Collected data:
*****

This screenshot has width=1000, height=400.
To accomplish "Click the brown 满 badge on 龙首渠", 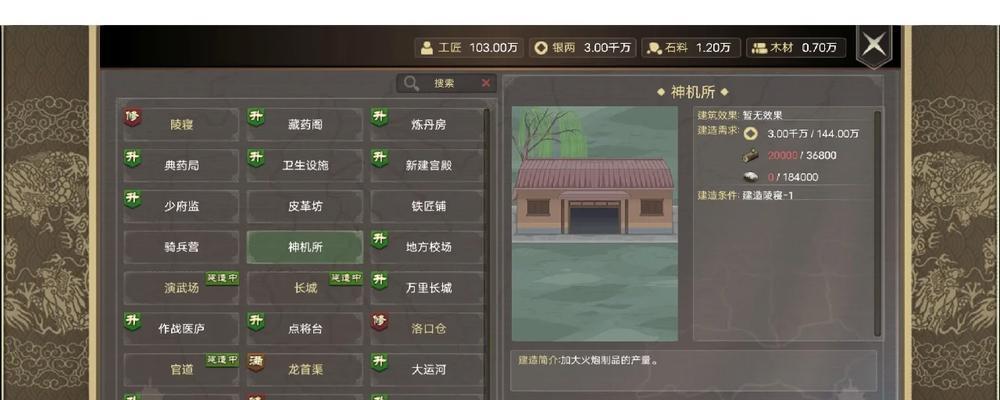I will (256, 362).
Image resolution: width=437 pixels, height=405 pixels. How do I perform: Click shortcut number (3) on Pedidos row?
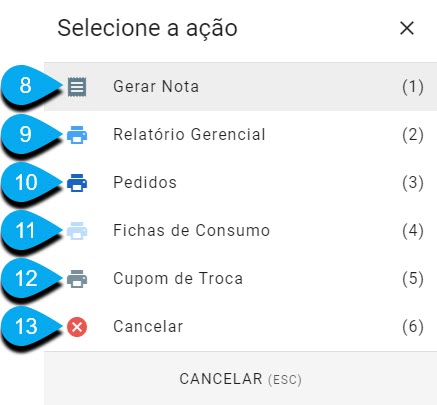click(x=413, y=183)
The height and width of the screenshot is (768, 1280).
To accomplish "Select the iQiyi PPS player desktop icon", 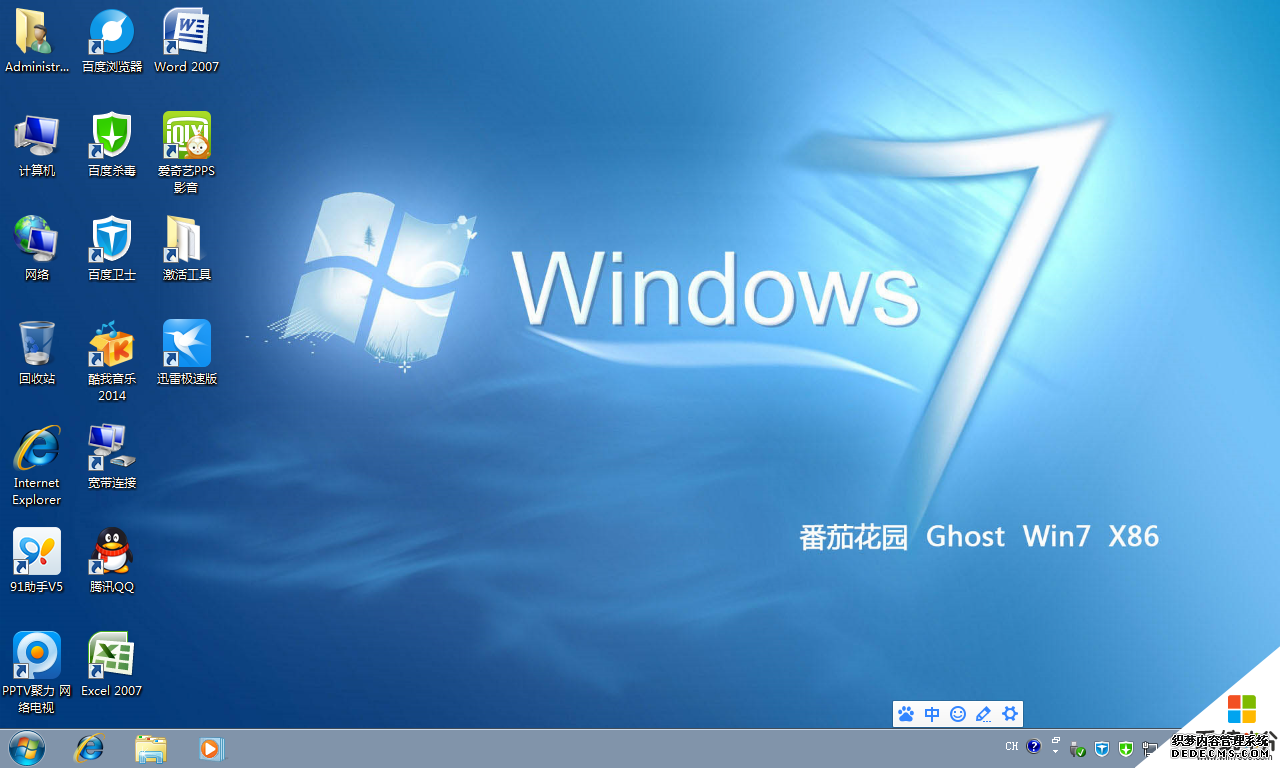I will (186, 136).
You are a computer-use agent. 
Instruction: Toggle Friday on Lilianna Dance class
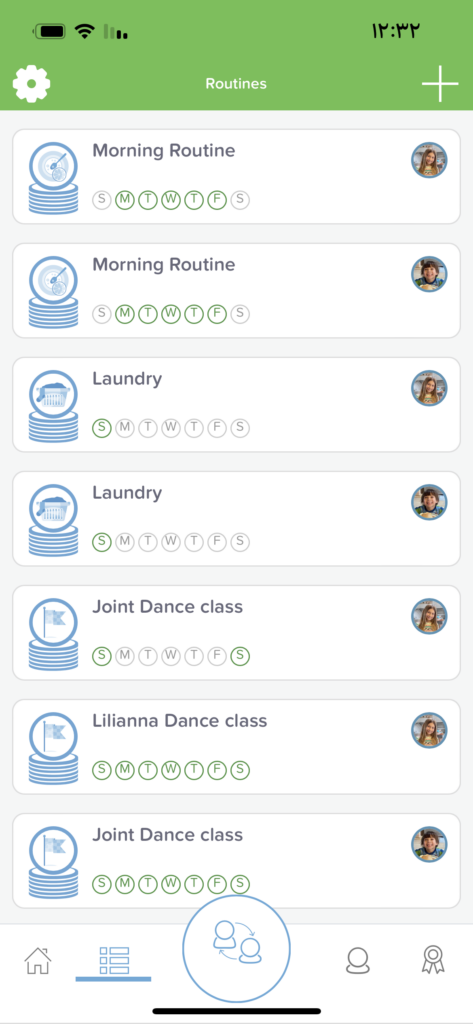217,770
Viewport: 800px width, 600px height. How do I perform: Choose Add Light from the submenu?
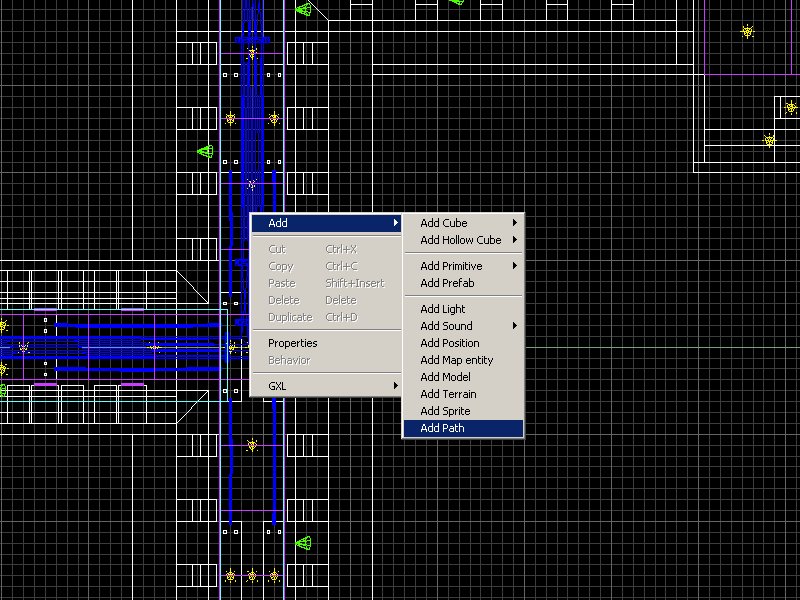click(443, 309)
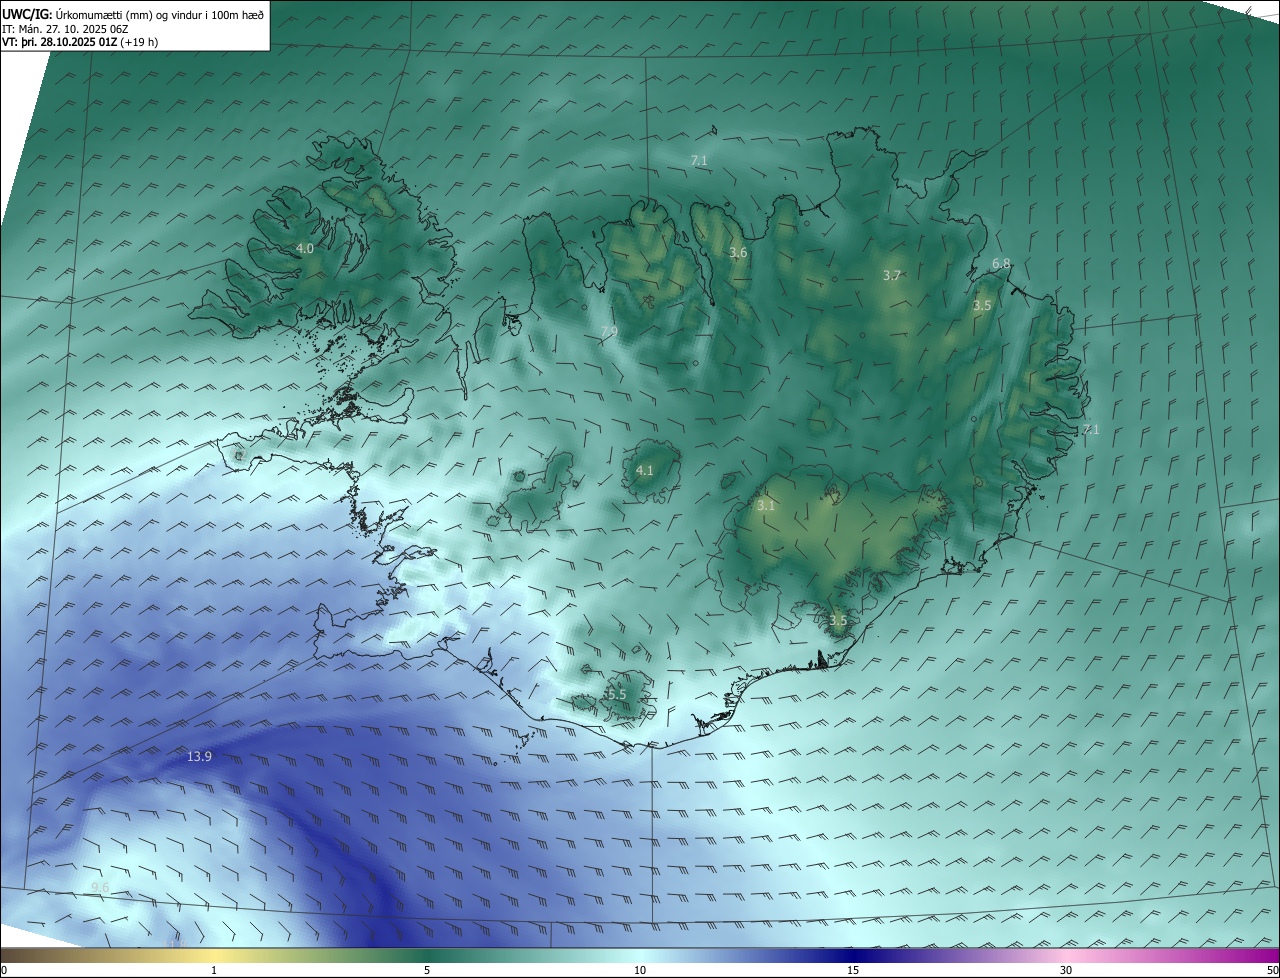Click the 6.8 value on the northeast coast
This screenshot has width=1280, height=978.
1001,263
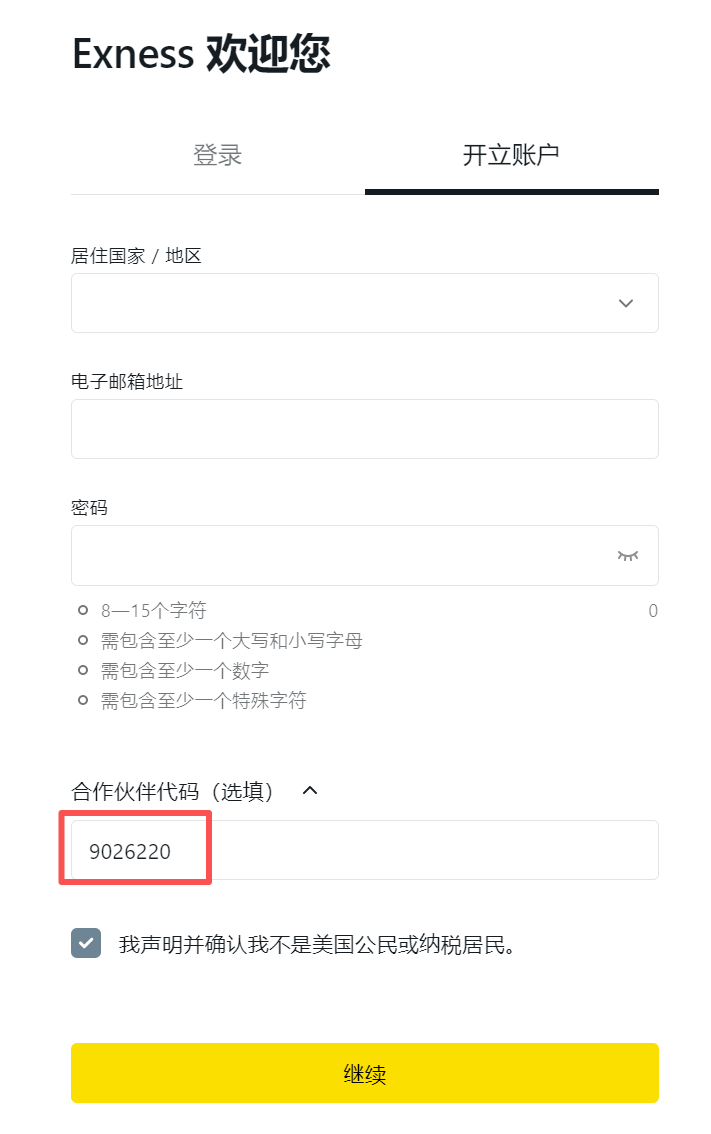Click the checked declaration box beside 我声明并确认
The height and width of the screenshot is (1134, 711).
(x=87, y=940)
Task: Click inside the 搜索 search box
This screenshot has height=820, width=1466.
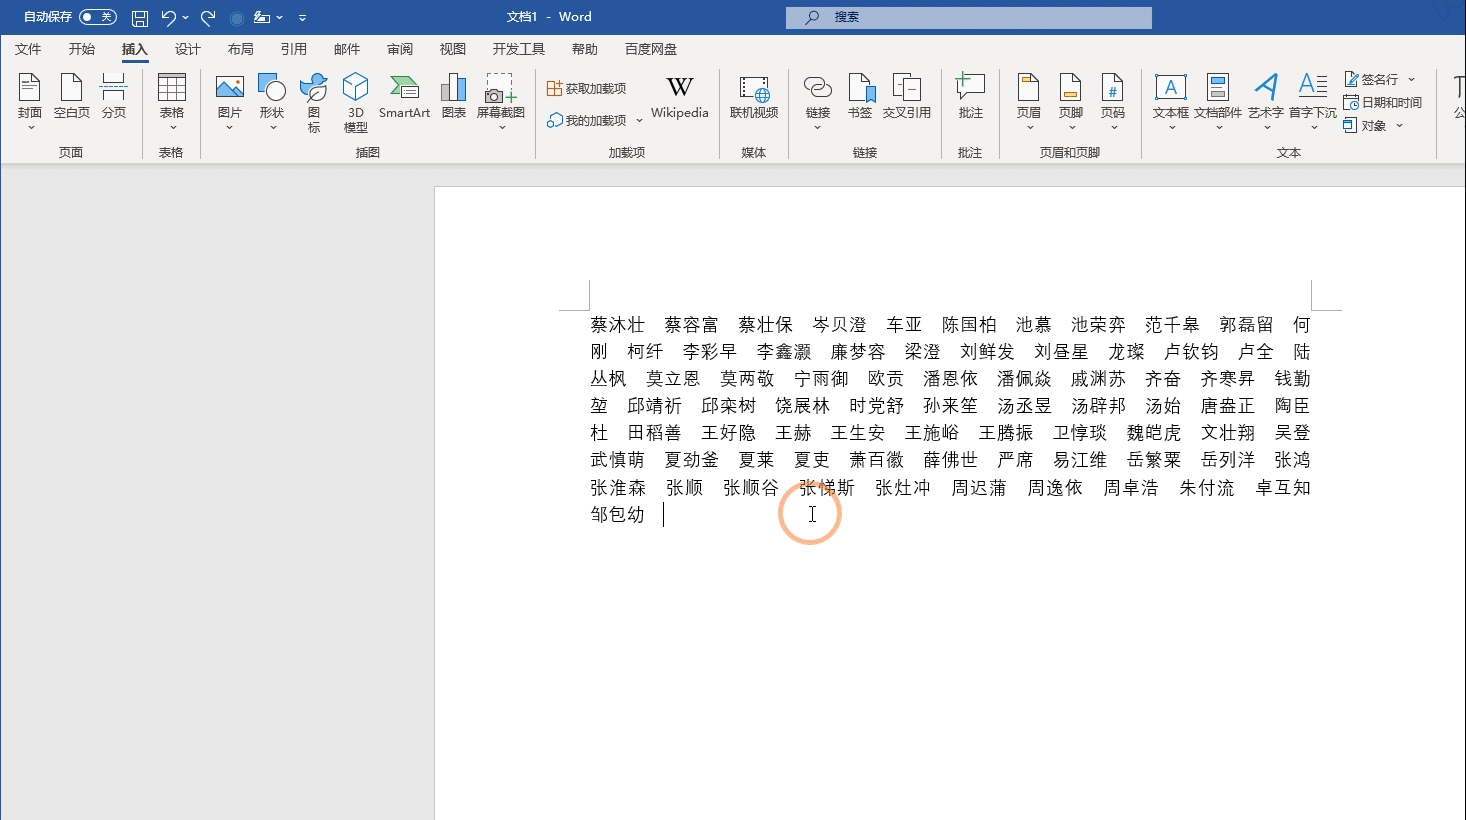Action: coord(968,17)
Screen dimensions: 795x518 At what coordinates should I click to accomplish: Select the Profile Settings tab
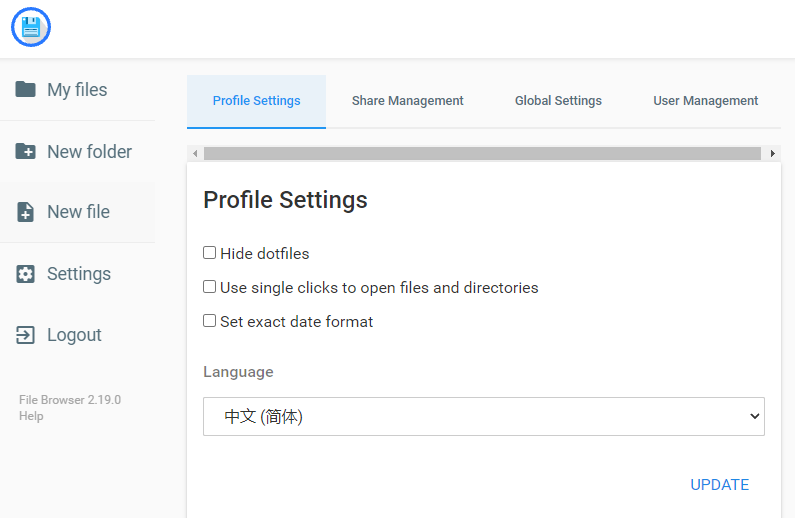(x=256, y=101)
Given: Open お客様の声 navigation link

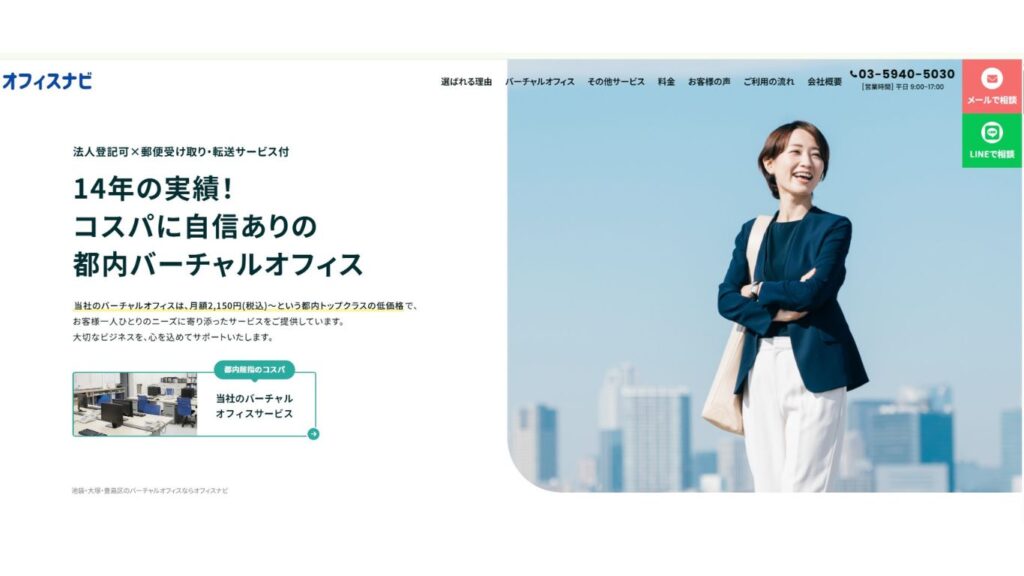Looking at the screenshot, I should click(x=709, y=82).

*****

Problem requirements
The result should be an exact copy of only the lines above from the one that holds "Image resolution: width=437" through the one that holds "The height and width of the screenshot is (768, 1280).", both ends included, without pictures.

Finished exercise
Image resolution: width=437 pixels, height=405 pixels. How do I perform: Click shortcut number (3) on Pedidos row?
click(x=413, y=183)
The height and width of the screenshot is (768, 1280).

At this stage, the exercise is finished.